What you need to do: Lay out the data below as a Markdown table with the columns Row and Line, one line per row, skipping blank lines.

Supplied records:
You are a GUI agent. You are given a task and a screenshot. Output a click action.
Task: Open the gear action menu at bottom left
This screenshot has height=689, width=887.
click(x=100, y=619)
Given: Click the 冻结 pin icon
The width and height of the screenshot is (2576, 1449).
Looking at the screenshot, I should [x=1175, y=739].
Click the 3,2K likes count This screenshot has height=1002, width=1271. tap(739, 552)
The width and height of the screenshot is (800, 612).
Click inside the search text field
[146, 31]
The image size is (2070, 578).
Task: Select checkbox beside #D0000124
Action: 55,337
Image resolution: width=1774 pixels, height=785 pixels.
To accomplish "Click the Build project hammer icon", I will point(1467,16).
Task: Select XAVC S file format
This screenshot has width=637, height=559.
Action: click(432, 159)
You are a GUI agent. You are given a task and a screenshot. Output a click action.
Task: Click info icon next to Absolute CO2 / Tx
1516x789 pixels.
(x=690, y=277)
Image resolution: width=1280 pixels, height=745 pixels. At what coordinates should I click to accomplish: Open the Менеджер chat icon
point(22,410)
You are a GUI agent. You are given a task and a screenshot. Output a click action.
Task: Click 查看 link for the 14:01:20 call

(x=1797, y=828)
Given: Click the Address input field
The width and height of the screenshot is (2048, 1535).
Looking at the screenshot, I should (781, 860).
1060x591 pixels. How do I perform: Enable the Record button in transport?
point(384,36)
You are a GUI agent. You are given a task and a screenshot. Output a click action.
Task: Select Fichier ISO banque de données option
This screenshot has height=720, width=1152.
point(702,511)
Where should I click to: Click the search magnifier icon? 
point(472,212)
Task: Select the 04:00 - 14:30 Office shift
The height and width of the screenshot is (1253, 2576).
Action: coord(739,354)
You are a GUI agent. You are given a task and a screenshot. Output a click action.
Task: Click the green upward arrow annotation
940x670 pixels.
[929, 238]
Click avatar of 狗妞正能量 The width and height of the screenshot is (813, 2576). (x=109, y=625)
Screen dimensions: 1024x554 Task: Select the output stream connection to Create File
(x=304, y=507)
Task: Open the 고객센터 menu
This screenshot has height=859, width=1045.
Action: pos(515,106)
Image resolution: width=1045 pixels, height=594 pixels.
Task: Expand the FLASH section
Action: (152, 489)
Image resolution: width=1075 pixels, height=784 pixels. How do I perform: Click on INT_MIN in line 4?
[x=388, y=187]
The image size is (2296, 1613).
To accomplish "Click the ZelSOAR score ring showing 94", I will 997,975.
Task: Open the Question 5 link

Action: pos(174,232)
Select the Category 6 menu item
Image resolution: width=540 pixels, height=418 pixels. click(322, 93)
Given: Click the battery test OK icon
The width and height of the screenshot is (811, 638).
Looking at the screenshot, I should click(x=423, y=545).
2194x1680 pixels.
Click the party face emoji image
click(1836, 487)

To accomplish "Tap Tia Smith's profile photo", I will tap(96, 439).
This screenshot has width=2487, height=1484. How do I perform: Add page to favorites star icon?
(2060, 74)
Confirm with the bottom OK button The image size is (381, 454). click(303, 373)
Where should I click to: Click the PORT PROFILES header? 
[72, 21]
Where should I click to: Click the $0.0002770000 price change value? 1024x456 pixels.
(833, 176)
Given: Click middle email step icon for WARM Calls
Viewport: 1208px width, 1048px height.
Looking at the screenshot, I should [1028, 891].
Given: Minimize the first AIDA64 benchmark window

Answer to the problem:
| Row | Line |
|---|---|
| 1 | You are a GUI agent. You are given a task and a screenshot. Output a click action. |
| 2 | Task: Open the gear action menu at bottom left |
| 3 | This screenshot has height=689, width=887. |
| 4 | click(x=100, y=619) |
| 5 | Given: Click the 冻结 pin icon |
| 6 | The width and height of the screenshot is (2576, 1449). |
| 7 | Looking at the screenshot, I should [x=1175, y=739]. |
| 8 | Click the 3,2K likes count This screenshot has height=1002, width=1271. tap(739, 552) |
| 9 | The width and height of the screenshot is (800, 612). |
| 10 | Click inside the search text field |
| 11 | [146, 31] |
| 12 | The image size is (2070, 578). |
| 13 | Task: Select checkbox beside #D0000124 |
| 14 | Action: 55,337 |
| 15 | Image resolution: width=1774 pixels, height=785 pixels. |
| 16 | To accomplish "Click the Build project hammer icon", I will point(1467,16). |
| 17 | Task: Select XAVC S file format |
| 18 | This screenshot has width=637, height=559. |
| 19 | Action: click(432, 159) |
| 20 | You are a GUI agent. You are given a task and a screenshot. Output a click action. |
| 21 | Task: Click info icon next to Absolute CO2 / Tx |
| 22 | 1516x789 pixels. |
| 23 | (x=690, y=277) |
| 24 | Image resolution: width=1280 pixels, height=745 pixels. At what coordinates should I click to accomplish: Open the Менеджер chat icon |
| 25 | point(22,410) |
| 26 | You are a GUI agent. You are given a task and a screenshot. Output a click action. |
| 27 | Task: Click 查看 link for the 14:01:20 call |
| 28 | (x=1797, y=828) |
| 29 | Given: Click the Address input field |
| 30 | The width and height of the screenshot is (2048, 1535). |
| 31 | Looking at the screenshot, I should (781, 860). |
| 32 | 1060x591 pixels. How do I perform: Enable the Record button in transport? |
| 33 | point(384,36) |
| 34 | You are a GUI agent. You are given a task and a screenshot. Output a click action. |
| 35 | Task: Select Fichier ISO banque de données option |
| 36 | This screenshot has height=720, width=1152. |
| 37 | point(702,511) |
| 38 | Where should I click to: Click the search magnifier icon?  |
| 39 | point(472,212) |
| 40 | Task: Select the 04:00 - 14:30 Office shift |
| 41 | The height and width of the screenshot is (1253, 2576). |
| 42 | Action: coord(739,354) |
| 43 | You are a GUI agent. You are given a task and a screenshot. Output a click action. |
| 44 | Task: Click the green upward arrow annotation |
| 45 | 940x670 pixels. |
| 46 | [929, 238] |
| 47 | Click avatar of 狗妞正能量 The width and height of the screenshot is (813, 2576). (x=109, y=625) |
| 48 | Screen dimensions: 1024x554 Task: Select the output stream connection to Create File |
| 49 | (x=304, y=507) |
| 50 | Task: Open the 고객센터 menu |
| 51 | This screenshot has height=859, width=1045. |
| 52 | Action: pos(515,106) |
| 53 | Image resolution: width=1045 pixels, height=594 pixels. |
| 54 | Task: Expand the FLASH section |
| 55 | Action: (152, 489) |
| 56 | Image resolution: width=1075 pixels, height=784 pixels. How do I perform: Click on INT_MIN in line 4? |
| 57 | [x=388, y=187] |
| 58 | The image size is (2296, 1613). |
| 59 | To accomplish "Click the ZelSOAR score ring showing 94", I will 997,975. |
| 60 | Task: Open the Question 5 link |
| 61 | Action: pos(174,232) |
| 62 | Select the Category 6 menu item |
| 63 | Image resolution: width=540 pixels, height=418 pixels. click(322, 93) |
| 64 | Given: Click the battery test OK icon |
| 65 | The width and height of the screenshot is (811, 638). |
| 66 | Looking at the screenshot, I should click(x=423, y=545). |
| 67 | 2194x1680 pixels. |
| 68 | Click the party face emoji image |
| 69 | click(1836, 487) |
| 70 | To accomplish "Tap Tia Smith's profile photo", I will tap(96, 439). |
| 71 | This screenshot has width=2487, height=1484. How do I perform: Add page to favorites star icon? |
| 72 | (2060, 74) |
| 73 | Confirm with the bottom OK button The image size is (381, 454). click(303, 373) |
| 74 | Where should I click to: Click the PORT PROFILES header?  |
| 75 | [72, 21] |
| 76 | Where should I click to: Click the $0.0002770000 price change value? 1024x456 pixels. |
| 77 | (833, 176) |
| 78 | Given: Click middle email step icon for WARM Calls |
| 79 | Viewport: 1208px width, 1048px height. |
| 80 | Looking at the screenshot, I should [1028, 891]. |
| 81 | Given: Minimize the first AIDA64 benchmark window |